----- GIVEN DATA -----
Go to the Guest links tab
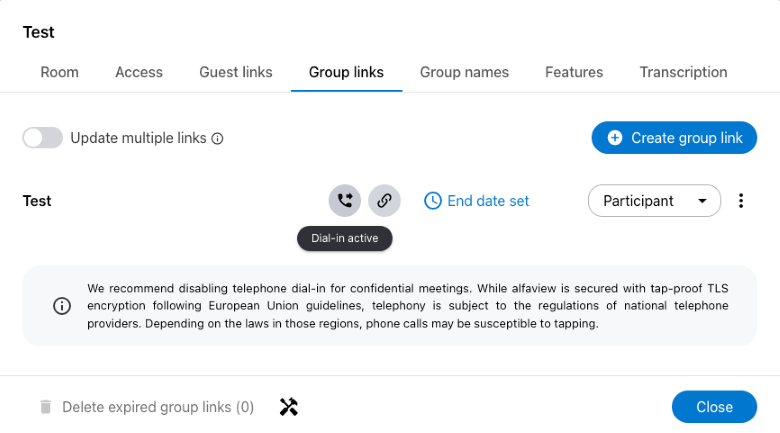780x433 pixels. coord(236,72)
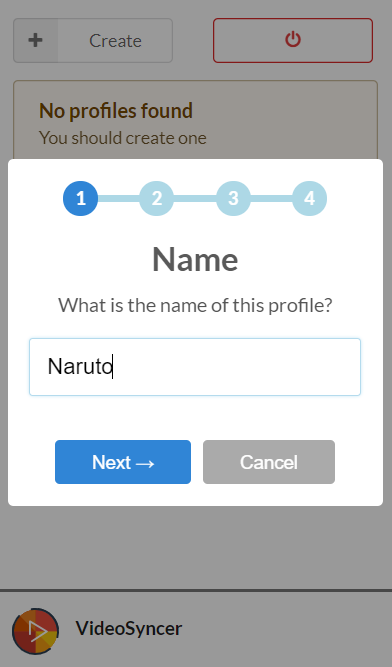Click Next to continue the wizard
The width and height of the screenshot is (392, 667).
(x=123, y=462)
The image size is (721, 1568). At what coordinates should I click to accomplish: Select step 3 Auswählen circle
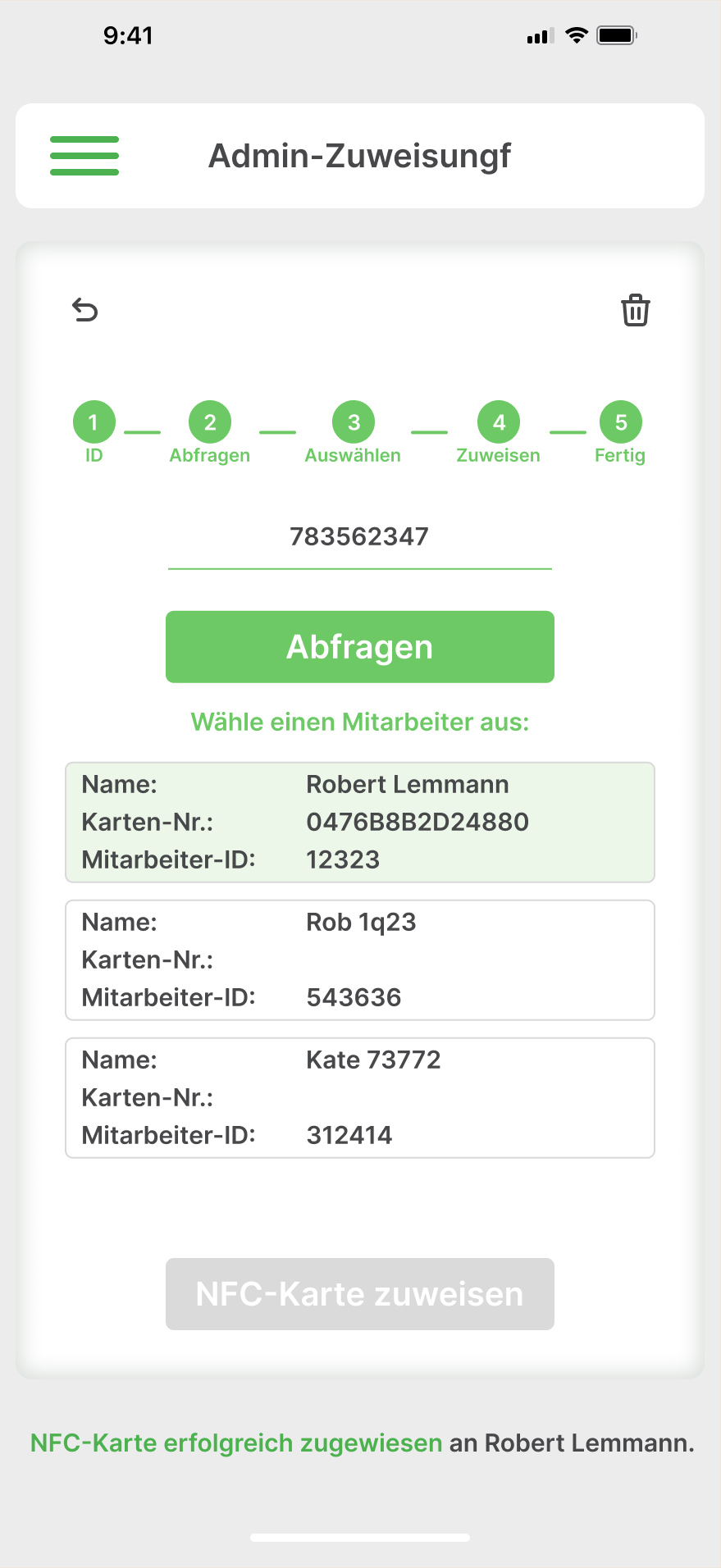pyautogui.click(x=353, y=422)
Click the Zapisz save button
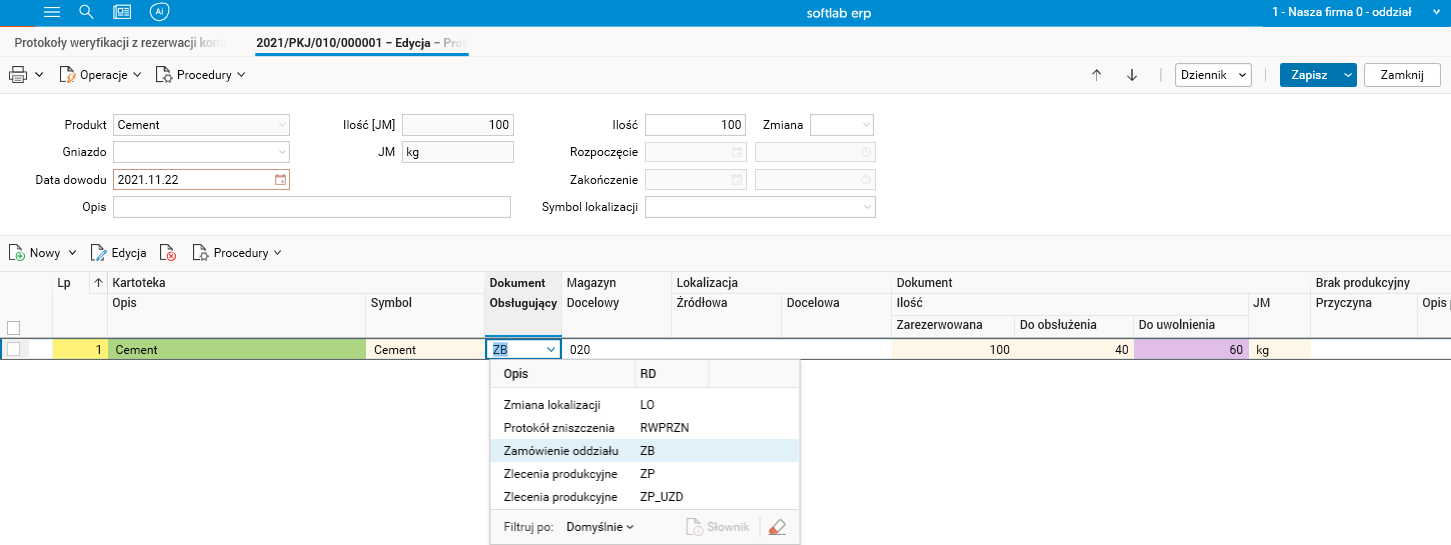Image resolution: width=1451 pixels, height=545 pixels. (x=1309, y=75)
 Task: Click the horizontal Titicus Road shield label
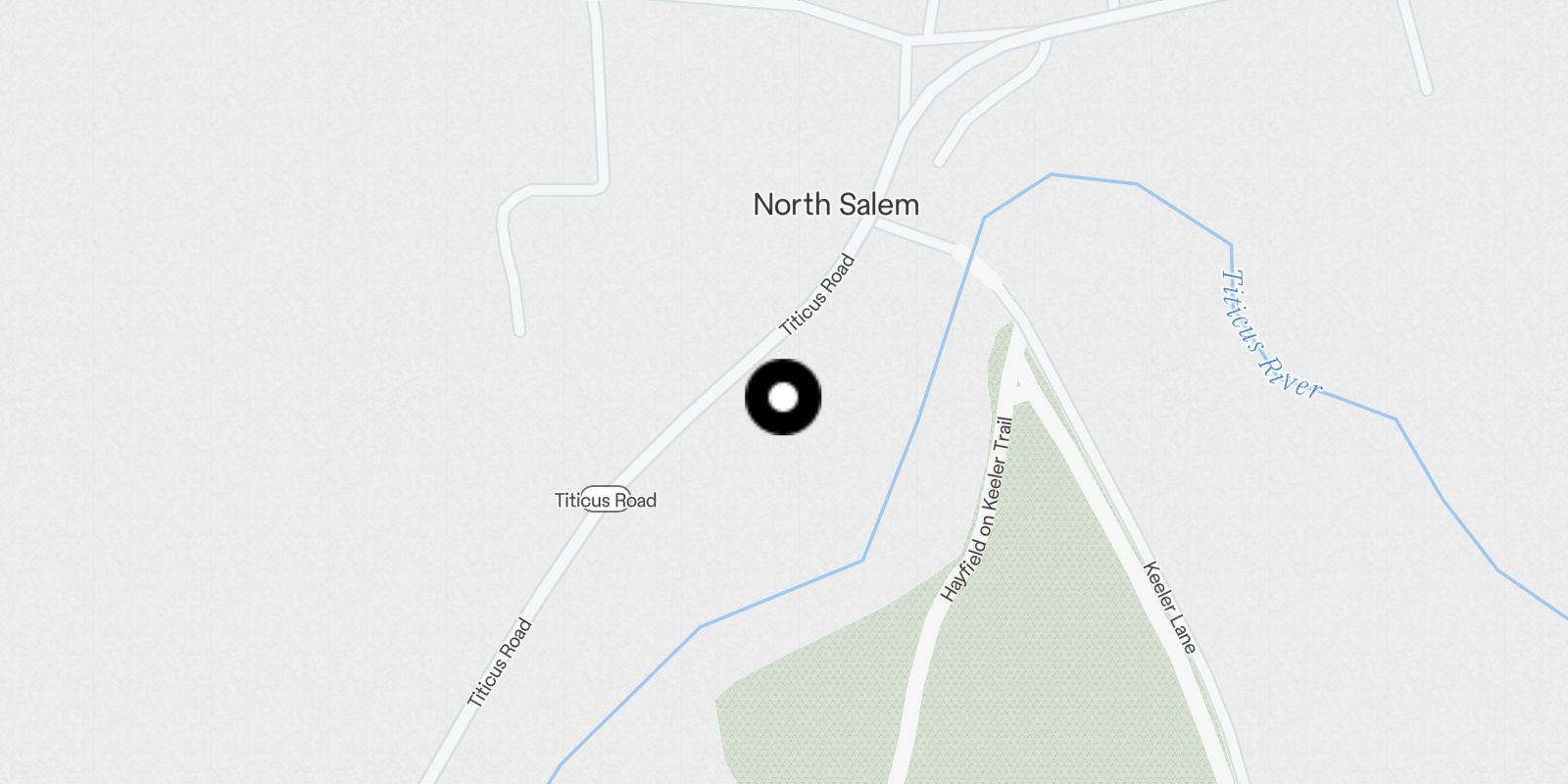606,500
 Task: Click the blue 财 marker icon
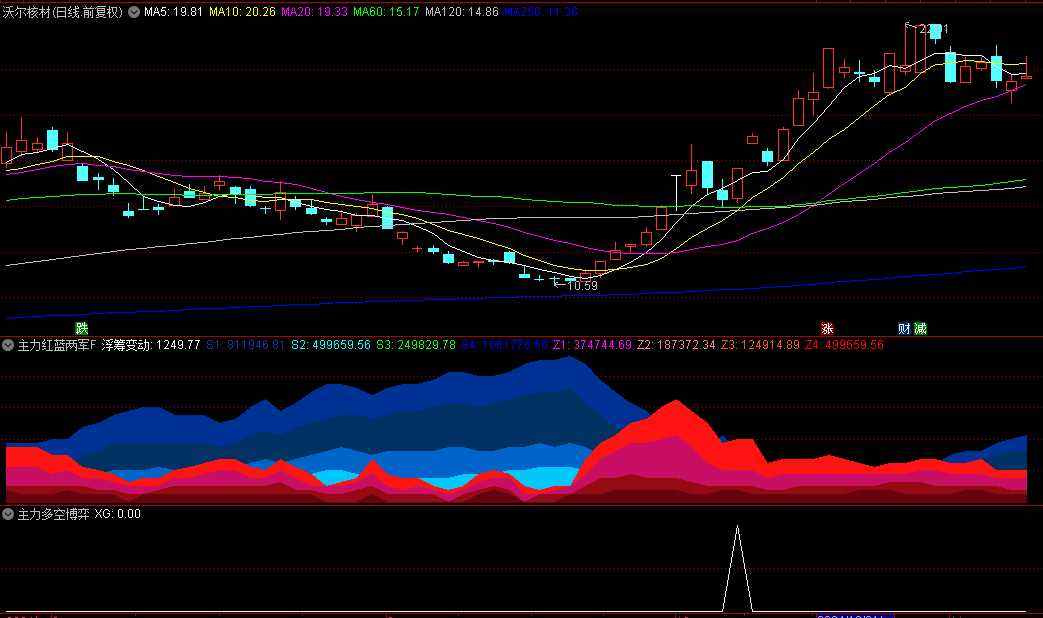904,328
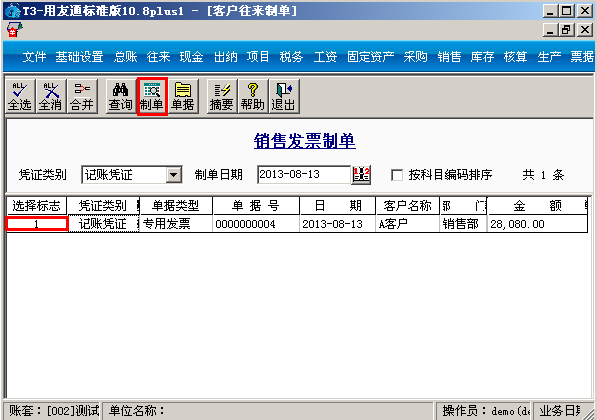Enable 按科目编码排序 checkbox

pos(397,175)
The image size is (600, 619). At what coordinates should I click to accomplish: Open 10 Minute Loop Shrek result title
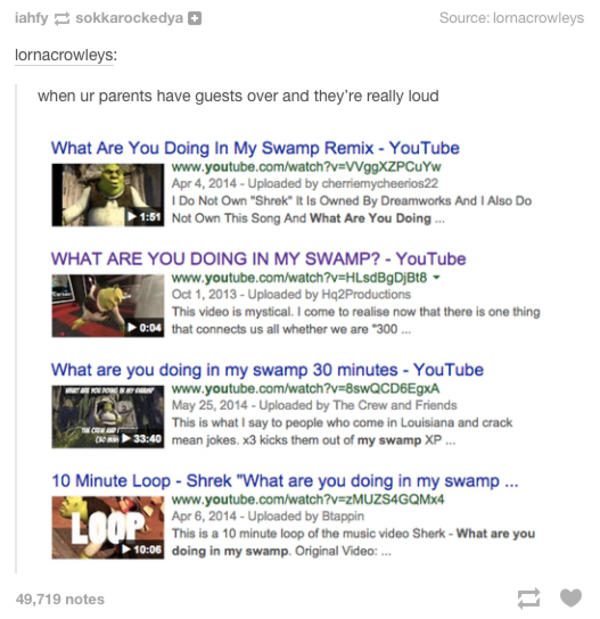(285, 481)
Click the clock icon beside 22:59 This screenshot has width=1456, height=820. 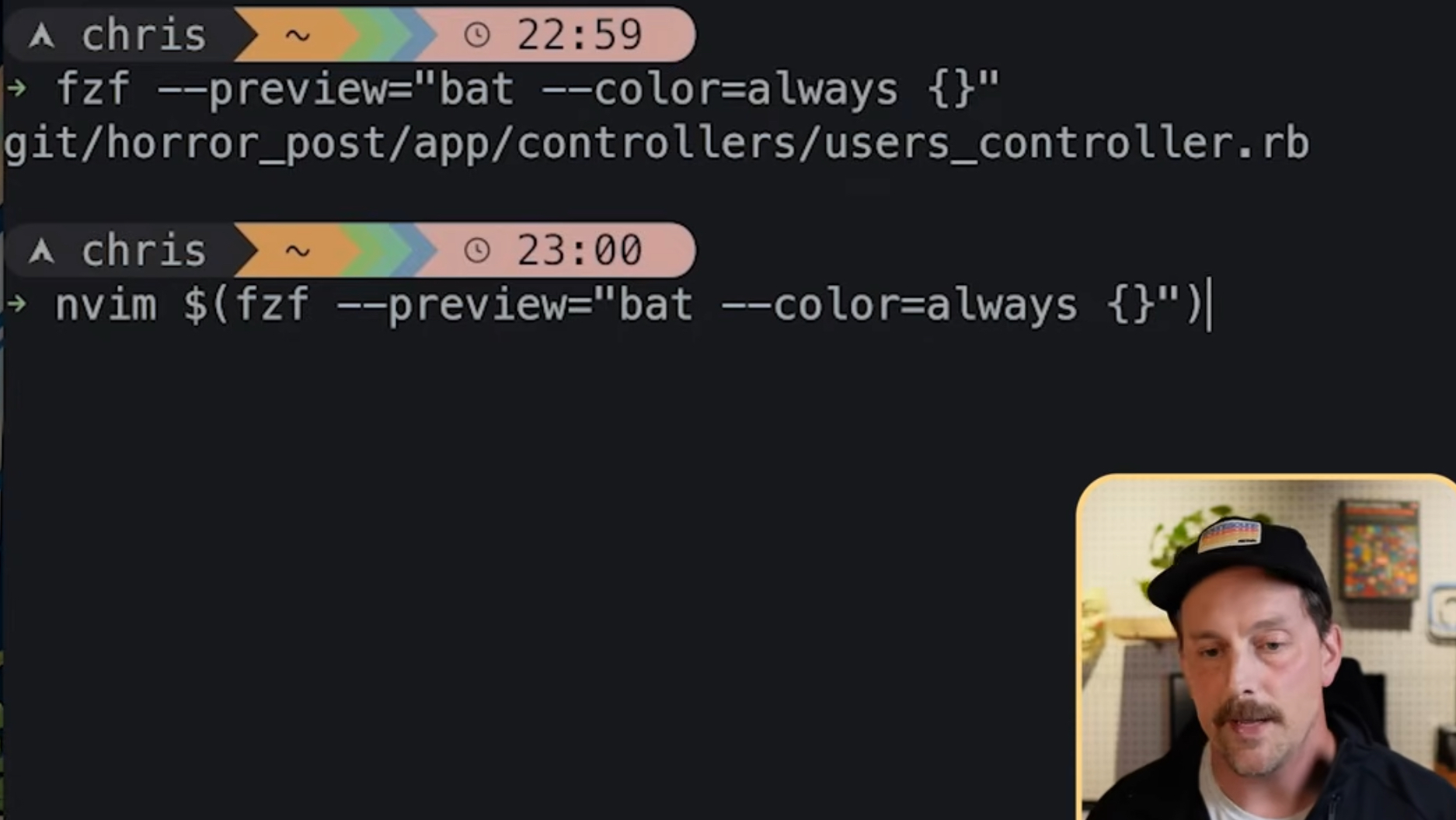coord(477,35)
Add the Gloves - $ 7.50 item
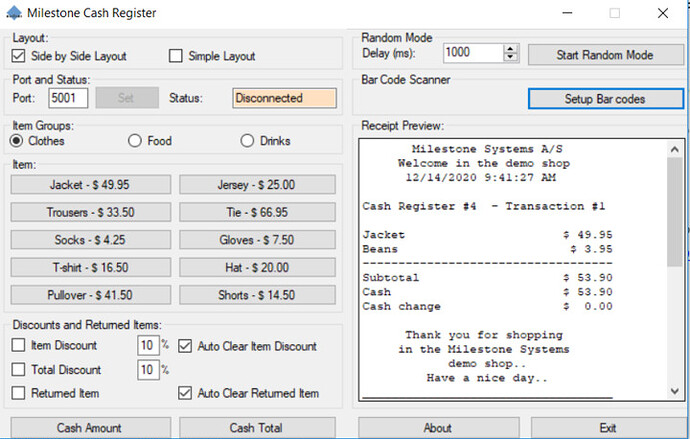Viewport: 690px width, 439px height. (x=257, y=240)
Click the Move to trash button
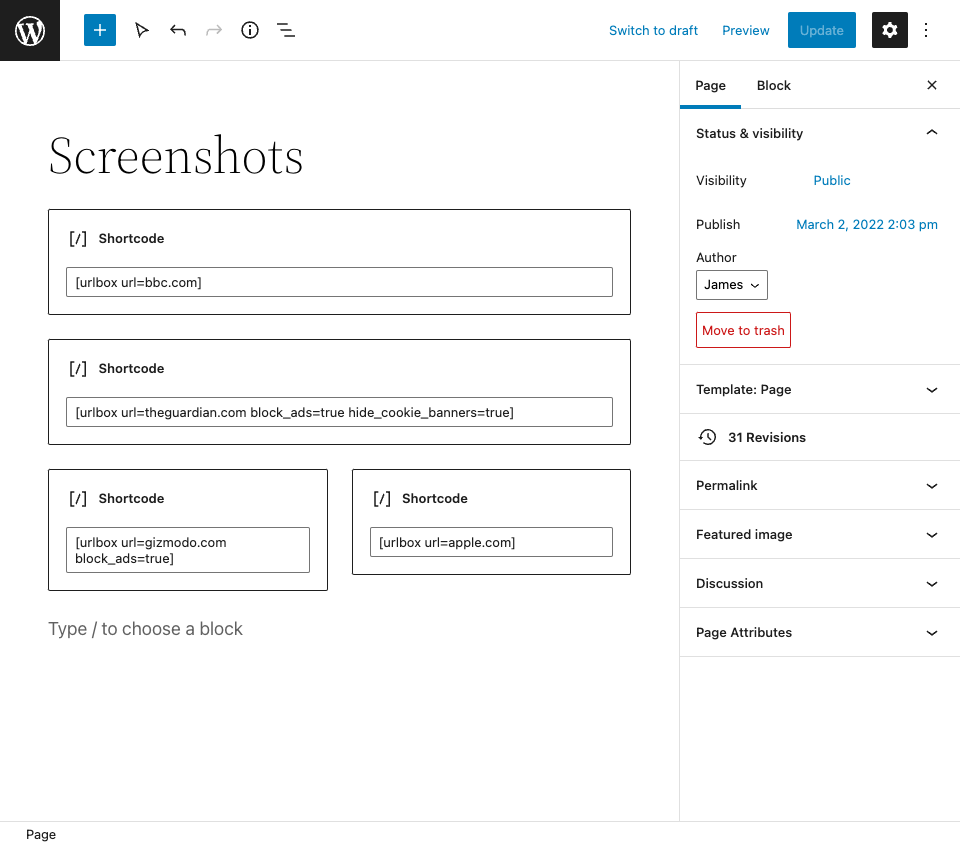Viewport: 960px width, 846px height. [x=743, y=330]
-----
=== DESCRIPTION OF THE TASK ===
Print, exactly and without pictures, the lines from the one holding "Add the Gloves - $ 7.50 item" through the last line of the entries above, both included.

=== OUTPUT OF THE TASK ===
Add the Gloves - $ 7.50 item
Viewport: 690px width, 439px height. (x=257, y=240)
Click the Move to trash button
Viewport: 960px width, 846px height. [x=743, y=330]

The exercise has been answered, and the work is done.